Health

3 Charities to Donate to on World TB Day

Today on #WorldTBDay2020, global health authorities are reminding us that tuberculosis (TB) is still the deadliest infectious disease in the world.

24.03.2020 | by Kezia Parkins
Image via Médecins Sans Frontières/Doctors Without Borders
Image via Médecins Sans Frontières/Doctors Without Borders

As the coronavirus death toll mounts, global health authorities like the WHO are reminding us on World Tuberculosis Day that tuberculosis (TB) is still the deadliest infectious disease in the world with over a million deaths reported every year.

Often considered a disease of times past, the resurgence of TB was declared a global emergency by the WHO in 1993.

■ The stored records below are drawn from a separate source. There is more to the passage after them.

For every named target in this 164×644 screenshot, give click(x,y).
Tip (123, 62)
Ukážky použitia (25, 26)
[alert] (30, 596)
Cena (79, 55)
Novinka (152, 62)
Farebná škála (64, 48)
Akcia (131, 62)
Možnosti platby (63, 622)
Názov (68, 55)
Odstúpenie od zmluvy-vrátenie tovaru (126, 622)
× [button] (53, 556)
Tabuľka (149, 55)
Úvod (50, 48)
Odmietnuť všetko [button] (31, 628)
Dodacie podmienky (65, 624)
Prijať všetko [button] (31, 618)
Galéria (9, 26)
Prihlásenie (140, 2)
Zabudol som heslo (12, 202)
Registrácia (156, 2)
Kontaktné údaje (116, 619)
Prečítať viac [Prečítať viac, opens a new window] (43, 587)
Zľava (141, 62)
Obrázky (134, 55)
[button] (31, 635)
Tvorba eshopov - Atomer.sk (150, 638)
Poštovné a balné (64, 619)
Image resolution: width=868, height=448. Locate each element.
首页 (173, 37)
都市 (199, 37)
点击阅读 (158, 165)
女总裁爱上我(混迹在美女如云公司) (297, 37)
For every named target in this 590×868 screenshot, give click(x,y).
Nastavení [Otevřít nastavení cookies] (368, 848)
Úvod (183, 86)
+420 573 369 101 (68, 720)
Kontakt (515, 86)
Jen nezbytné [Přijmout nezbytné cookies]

World TB Day is commemorated on March 24 to raise public awareness about the devastating health, social and economic consequences of the disease, and to step up efforts to end the global TB epidemic. The date marks the day in 1882 when Dr Robert Koch announced that he had discovered the bacterium that causes TB, which opened the way towards diagnosis and a cure.

“TB remains the world’s deadliest infectious killer. Each day, over 4000 people lose their lives to TB and close to 30,000 people fall ill with this preventable and curable disease,” the WHO stated in their #WorldTBDay2020 announcement. “Global efforts to combat TB have saved an estimated 58 million lives since the year 2000.

“To accelerate the TB response in countries to reach targets, Heads of State came together and made strong commitments to end TB at the first-ever UN High-Level Meeting in September 2018.” 

In 2018, the largest number of new TB cases occurred in the South-East Asian region (44 percent), followed by Africa (24 percent) and the Western Pacific (18 percent). 

Though the global death rate from TB dropped more than 40 percent in the years between 1990 and 2011, there are still crucial gaps in coverage and severe shortcomings when it comes to diagnostics and care options.

Furthermore, we are currently seeing an alarming rise in cases of drug-resistant and multidrug-resistant tuberculosis (DR-TB and MDR-TB) that do not respond to the customary first-line drugs.

TB is caused by a bacterium (Mycobacterium tuberculosis) that is spread through the air when infected people cough or sneeze.

The disease most often affects the lungs but it can infect any part of the body, including the bones and the nervous system.

Symptoms include a persistent cough, fever, weight loss, chest pain and breathlessness in the lead up to death. TB incidence is much higher and is a leading cause of death among people with HIV.

With the current covid-19 crisis causing panic to both the healthy and chronically sick, it is hard to imagine how those affected by such a deadly respiratory illness would feel at this time.

Under the theme ‘It’s Time’, the spotlight this year for World TB Day is on urgently accelerating the TB response to save lives and end suffering, building on high-level commitments by Heads of State at the 2018 UN High-Level Meeting on TB.

Here, learn more about 3 charities with a long history in supporting and treating those with TB. As the theme and the current crisis makes clear, there is no better time to act.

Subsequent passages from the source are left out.